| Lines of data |
○ ○ ○
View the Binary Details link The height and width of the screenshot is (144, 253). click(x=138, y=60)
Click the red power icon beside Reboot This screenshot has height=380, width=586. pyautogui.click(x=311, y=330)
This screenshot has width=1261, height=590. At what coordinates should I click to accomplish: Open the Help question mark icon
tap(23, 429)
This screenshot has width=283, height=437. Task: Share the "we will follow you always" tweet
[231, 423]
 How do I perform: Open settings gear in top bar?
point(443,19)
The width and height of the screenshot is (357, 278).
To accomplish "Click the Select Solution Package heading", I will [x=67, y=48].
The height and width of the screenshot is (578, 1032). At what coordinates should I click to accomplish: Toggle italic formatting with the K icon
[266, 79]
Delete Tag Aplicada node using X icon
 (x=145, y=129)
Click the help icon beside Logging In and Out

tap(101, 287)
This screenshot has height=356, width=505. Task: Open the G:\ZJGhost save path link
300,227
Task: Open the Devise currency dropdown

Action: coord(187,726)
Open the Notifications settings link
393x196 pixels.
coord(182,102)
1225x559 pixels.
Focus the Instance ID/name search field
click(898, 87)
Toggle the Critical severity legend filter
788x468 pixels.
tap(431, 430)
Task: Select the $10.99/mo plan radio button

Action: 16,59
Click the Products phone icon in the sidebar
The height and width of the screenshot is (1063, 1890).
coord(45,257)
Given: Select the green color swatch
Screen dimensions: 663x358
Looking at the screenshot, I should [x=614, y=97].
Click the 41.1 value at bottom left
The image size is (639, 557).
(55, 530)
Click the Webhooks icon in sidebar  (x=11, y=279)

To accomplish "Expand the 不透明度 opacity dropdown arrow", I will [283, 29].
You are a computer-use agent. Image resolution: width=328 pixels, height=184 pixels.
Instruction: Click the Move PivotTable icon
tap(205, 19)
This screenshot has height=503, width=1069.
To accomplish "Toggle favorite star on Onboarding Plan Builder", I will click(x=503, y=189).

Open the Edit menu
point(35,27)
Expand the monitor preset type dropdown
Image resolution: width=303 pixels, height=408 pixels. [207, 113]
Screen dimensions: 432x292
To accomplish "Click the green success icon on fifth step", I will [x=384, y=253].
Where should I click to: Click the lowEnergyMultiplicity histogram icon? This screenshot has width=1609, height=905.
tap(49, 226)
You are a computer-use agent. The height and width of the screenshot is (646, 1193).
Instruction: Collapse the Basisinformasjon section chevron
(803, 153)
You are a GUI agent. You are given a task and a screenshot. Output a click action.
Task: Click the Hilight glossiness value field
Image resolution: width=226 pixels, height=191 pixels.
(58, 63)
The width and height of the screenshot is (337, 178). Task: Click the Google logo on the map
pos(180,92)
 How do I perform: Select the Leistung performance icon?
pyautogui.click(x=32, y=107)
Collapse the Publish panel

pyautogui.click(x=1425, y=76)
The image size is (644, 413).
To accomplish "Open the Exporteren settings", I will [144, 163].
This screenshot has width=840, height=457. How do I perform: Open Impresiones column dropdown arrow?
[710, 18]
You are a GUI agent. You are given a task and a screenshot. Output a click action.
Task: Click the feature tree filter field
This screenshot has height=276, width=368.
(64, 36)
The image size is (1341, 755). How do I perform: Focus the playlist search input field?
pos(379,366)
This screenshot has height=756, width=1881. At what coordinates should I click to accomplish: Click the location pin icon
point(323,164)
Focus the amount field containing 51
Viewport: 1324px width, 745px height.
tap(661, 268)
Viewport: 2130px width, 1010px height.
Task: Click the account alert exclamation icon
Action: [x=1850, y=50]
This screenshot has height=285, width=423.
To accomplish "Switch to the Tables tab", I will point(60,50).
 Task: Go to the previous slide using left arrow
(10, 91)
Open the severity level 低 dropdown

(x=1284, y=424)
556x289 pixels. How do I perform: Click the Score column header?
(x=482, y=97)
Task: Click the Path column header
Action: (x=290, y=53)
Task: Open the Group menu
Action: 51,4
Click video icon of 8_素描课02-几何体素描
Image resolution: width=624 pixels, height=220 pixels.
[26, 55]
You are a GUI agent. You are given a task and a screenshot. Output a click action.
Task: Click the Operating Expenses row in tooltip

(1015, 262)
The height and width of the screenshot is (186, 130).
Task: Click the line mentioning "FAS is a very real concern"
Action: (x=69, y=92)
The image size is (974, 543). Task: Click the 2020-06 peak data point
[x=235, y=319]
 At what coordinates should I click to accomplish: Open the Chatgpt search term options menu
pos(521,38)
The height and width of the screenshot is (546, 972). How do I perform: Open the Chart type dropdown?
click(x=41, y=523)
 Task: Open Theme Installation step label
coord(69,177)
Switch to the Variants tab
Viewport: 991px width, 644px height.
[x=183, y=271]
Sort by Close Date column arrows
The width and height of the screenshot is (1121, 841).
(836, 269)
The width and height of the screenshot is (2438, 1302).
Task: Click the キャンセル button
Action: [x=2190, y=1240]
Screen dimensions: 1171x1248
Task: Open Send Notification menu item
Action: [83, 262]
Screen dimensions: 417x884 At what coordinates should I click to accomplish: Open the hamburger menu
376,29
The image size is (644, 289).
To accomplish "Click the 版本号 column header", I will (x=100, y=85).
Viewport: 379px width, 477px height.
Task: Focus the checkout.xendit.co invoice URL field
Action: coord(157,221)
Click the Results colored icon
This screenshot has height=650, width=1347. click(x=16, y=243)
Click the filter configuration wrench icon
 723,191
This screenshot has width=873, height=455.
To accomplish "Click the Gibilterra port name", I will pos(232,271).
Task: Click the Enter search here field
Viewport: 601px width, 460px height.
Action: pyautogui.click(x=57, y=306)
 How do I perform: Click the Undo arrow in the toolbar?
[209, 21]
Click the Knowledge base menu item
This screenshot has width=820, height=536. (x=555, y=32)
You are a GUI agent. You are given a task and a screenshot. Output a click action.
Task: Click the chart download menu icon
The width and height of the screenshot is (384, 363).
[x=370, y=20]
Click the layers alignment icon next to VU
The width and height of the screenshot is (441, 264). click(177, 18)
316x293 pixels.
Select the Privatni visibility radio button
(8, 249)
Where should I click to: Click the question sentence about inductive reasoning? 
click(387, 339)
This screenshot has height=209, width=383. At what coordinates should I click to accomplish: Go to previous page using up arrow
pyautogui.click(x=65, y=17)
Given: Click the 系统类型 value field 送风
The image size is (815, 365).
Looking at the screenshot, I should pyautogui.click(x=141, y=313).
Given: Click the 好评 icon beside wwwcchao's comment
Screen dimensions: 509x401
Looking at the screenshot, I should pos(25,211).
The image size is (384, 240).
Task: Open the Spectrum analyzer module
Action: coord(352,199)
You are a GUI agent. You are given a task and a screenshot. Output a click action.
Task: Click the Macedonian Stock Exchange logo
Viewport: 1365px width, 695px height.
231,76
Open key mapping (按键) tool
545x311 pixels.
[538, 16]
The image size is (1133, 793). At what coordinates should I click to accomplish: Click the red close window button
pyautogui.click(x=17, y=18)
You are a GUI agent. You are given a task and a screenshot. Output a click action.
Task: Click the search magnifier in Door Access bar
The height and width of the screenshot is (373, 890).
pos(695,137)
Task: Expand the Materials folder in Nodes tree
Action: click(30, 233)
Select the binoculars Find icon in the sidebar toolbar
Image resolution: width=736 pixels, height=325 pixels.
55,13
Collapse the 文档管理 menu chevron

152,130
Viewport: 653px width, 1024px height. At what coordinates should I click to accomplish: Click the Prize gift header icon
○ ○ ○
| Task |
Rewrite as a numbered list the lines of the items above that run from the line containing "Task: Open the Devise currency dropdown" through the line containing "Action: 16,59", including both of those lines and leaving out any blank lines.

| Output below |
1. Task: Open the Devise currency dropdown
2. Action: coord(187,726)
3. Open the Notifications settings link
4. 393x196 pixels.
5. coord(182,102)
6. 1225x559 pixels.
7. Focus the Instance ID/name search field
8. click(898, 87)
9. Toggle the Critical severity legend filter
10. 788x468 pixels.
11. tap(431, 430)
12. Task: Select the $10.99/mo plan radio button
13. Action: 16,59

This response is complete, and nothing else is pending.